Monday, March 30, 2009

Info Post
The Senate began consideration of the Democrats’$3.5 trillion fiscal year 2010 budget resolution, S. Con. Res. 13, which Republicans have been saying spends too much, taxes too much, and borrows too much. Under Senate rules, the budget may be debated for 50 hours, not counting voting time. The annual vote-a-rama on budget amendments is likely to begin Wednesday or Thursday, with a final vote on the budget expected late Thursday or Friday.

The proposal was passed by the Senate Budget Committee on a party line vote last week. After voting against the Democrats’ budget resolution in committee, Sen. Graham (R-SC) said, “The Democratic budget proposal makes it virtually impossible for future generations to enjoy the same standard of living as their parents and grandparents. The American people want change but I fear the Senate Democratic and President Obama budget is change our nation simply cannot afford.”

Though some Democrats made a show last week of highlighting differences between the Senate’s budget plan and President Obama’s, Roll Call points out today that the Senate budget resolution “closely mirrors Obama’s original proposal.” In the Republican response to President Obama’s weekly address, ranking Republican on the Senate Budget Committee, Judd Gregg, discussed the unprecedented levels of debt that the budget saddles Americans with. Sen. Gregg said, “In the next five years, President Obama’s budget will double the national debt; in the next ten years it will triple the national debt. To say this another way, if you take all the debt of our country run up by all of our presidents from George Washington through George W. Bush, the total debt over all those 200-plus years since we started as a nation, it is President Obama’s plan to double that debt in just the first five years that he is in office.”

All the debt, spending, and taxes proposed in this budget has given some moderate Democrats a great deal of concern.
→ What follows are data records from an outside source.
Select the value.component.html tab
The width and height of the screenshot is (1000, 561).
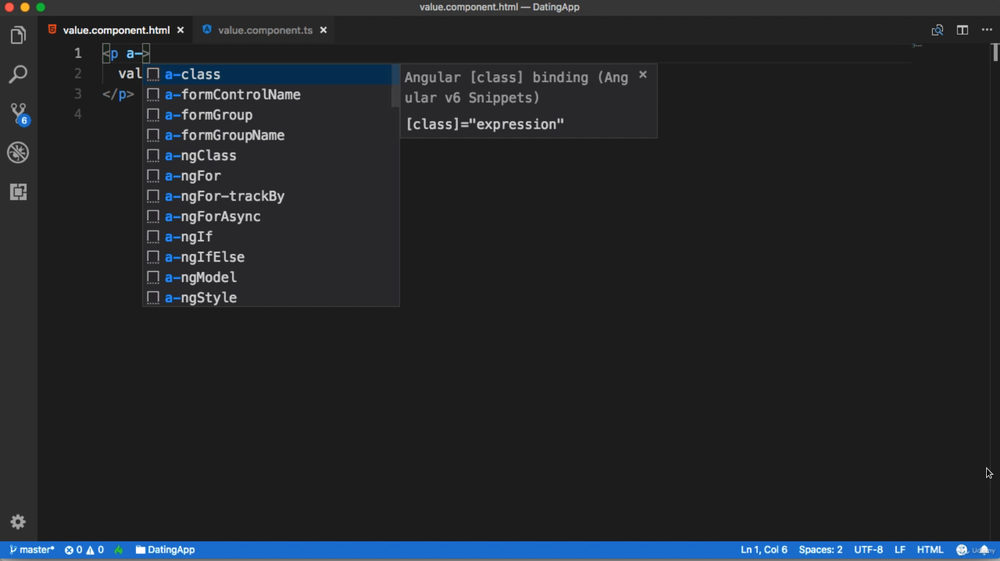click(x=116, y=30)
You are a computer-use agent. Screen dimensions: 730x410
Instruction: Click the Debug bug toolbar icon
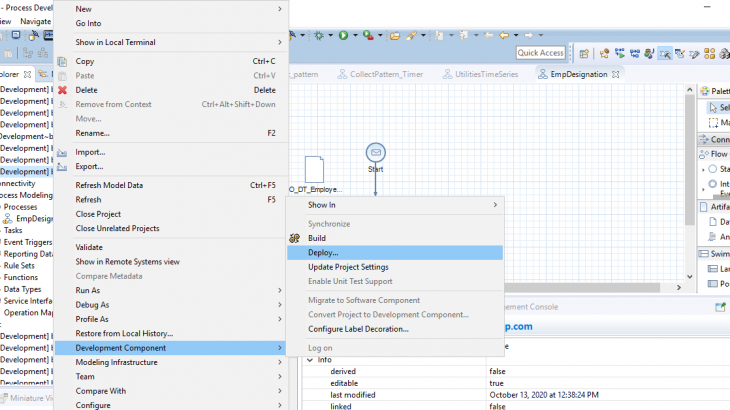pos(320,35)
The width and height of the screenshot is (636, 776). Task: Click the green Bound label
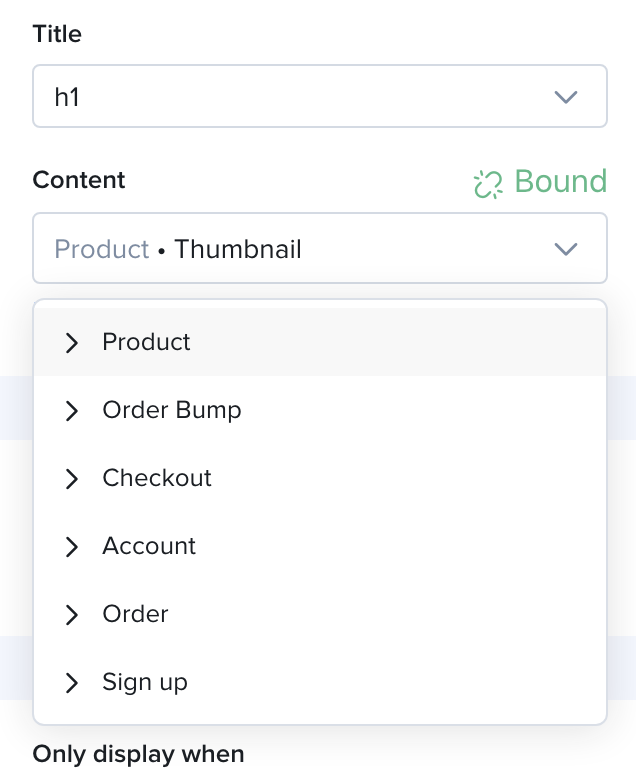[560, 181]
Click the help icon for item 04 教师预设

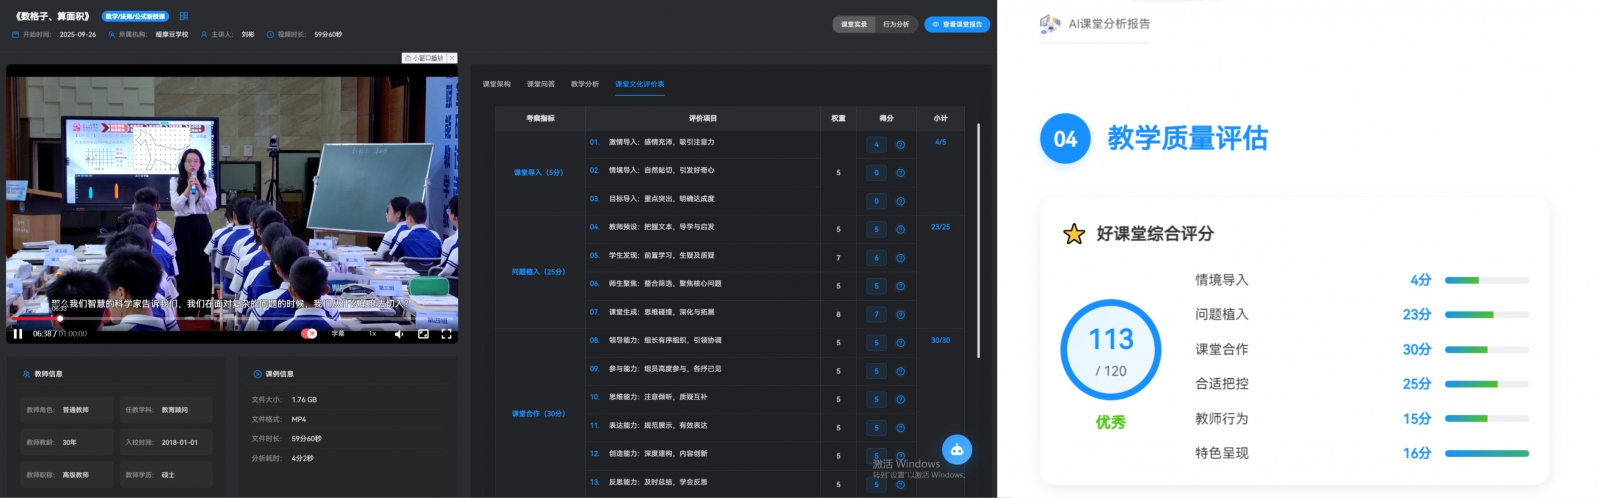tap(900, 229)
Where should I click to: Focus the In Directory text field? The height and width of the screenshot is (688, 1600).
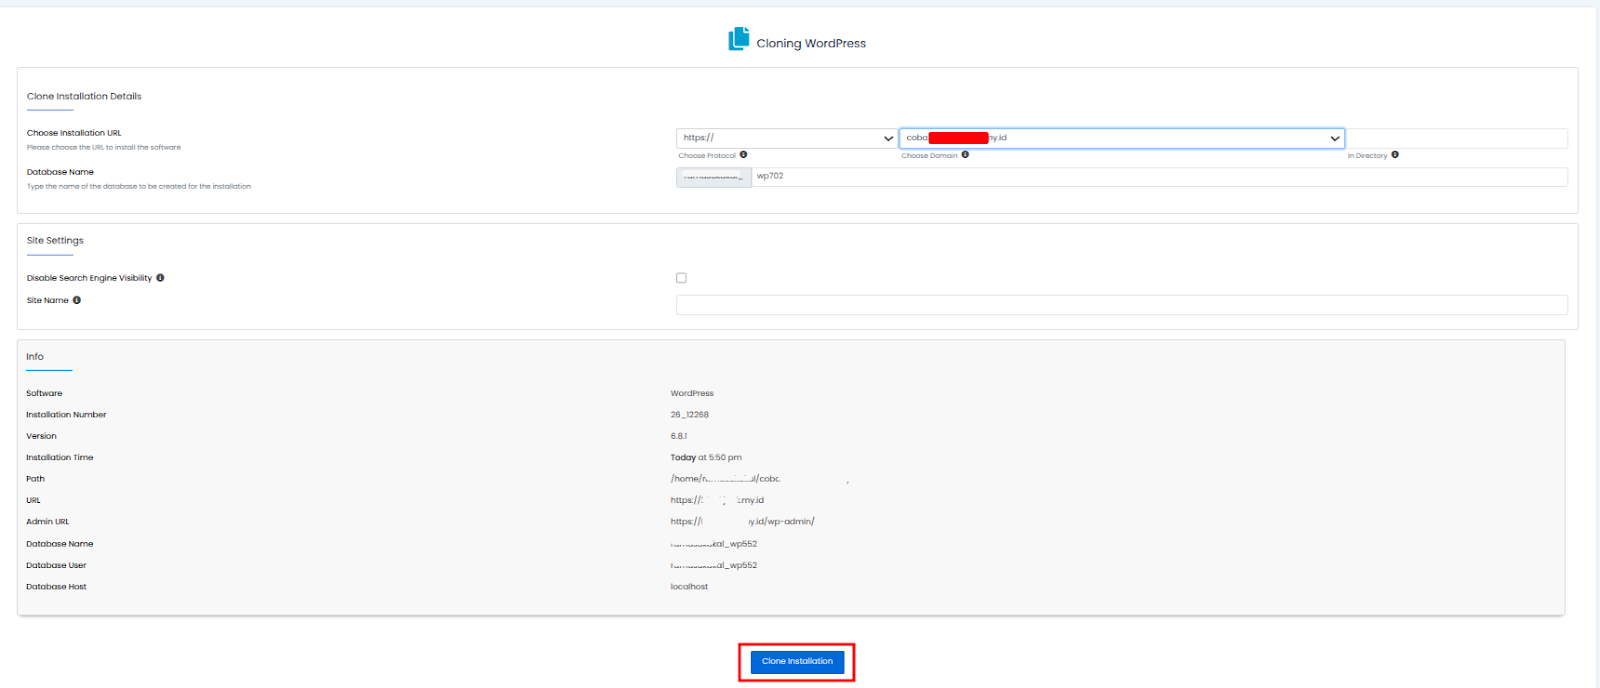point(1456,138)
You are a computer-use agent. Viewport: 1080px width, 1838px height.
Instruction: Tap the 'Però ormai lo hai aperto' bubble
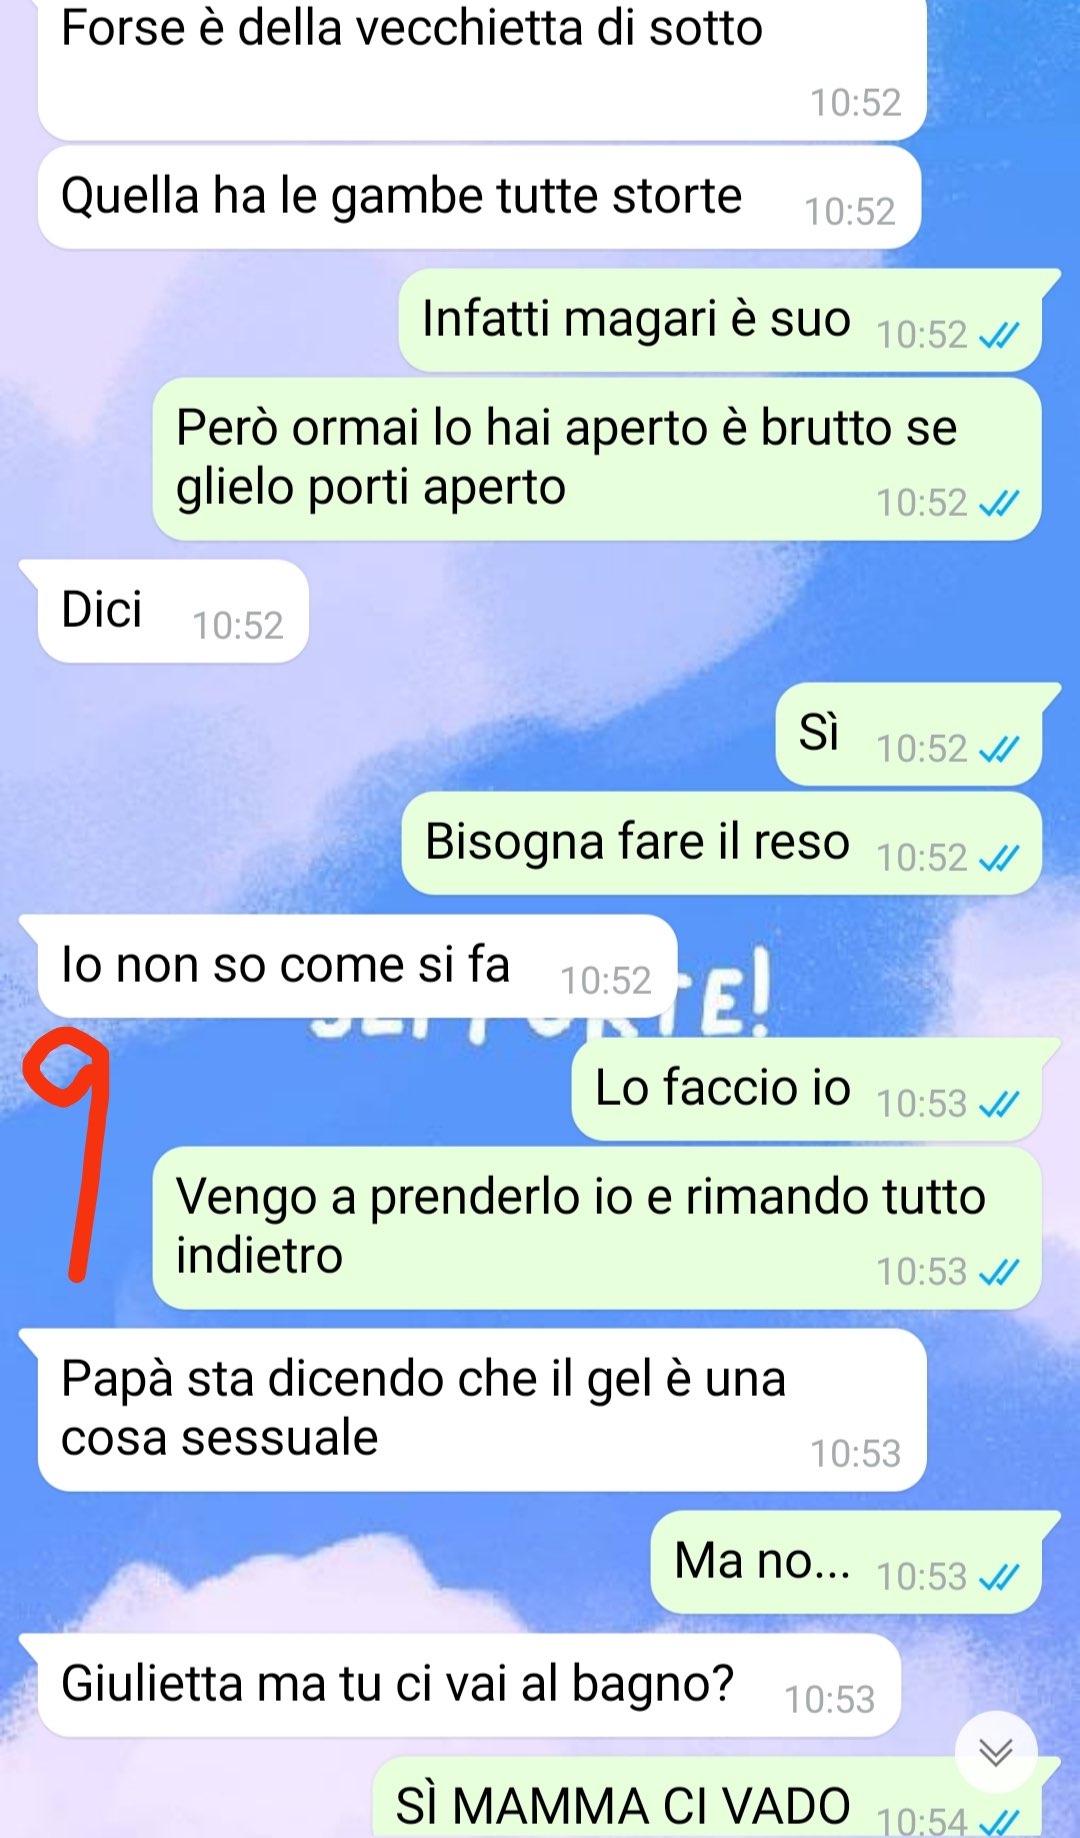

Yet Roll Call reports today that they may be preparing to cave to the White House and Democrat leaders when it comes time for the final vote on the budget later this week. According to Roll Call, “‘[N]o’ votes from centrist Democrats are not what the party leadership expects. In fact, Reid and other top Senate Democrats haven’t bothered to whip for votes on the budget. They’ve left that task to Obama, who was on the Hill last week lunching with his former Democratic colleagues to do just that. . . . Perhaps tellingly, none of the moderates who are lukewarm to elements of the president’s budget used Wednesday’s lunch with him to voice their concerns, according to a Senate Democratic leadership aide.”

Meanwhile, Budget Committee Chairman Kent Conrad (D-ND) signaled over the weekend that he might be open to the administration’s energy tax proposal (masquerading as a carbon cap-and-trade program) in order to pay for Obama’s health care plans. This energy tax could cost the average American household as much as $3100 per year at a time when Americans can least afford it. The key question for Sen. Conrad, is whether he and his fellow Democrats will support House plans to include both health care and the energy tax in reconciliation, special rules that can bypass Senate filibusters.

Sen. McConnell said, “Americans don’t need another $3,100 added onto their tax bill. But just as worrisome is the method that’s being used to ram this tax through Congress: lay the groundwork, keep it quiet, then rush it through with as little transparency and as little debate as possible. If there’s anything we have learned over the last few weeks, it’s that the American people want more people watching the store, not less.”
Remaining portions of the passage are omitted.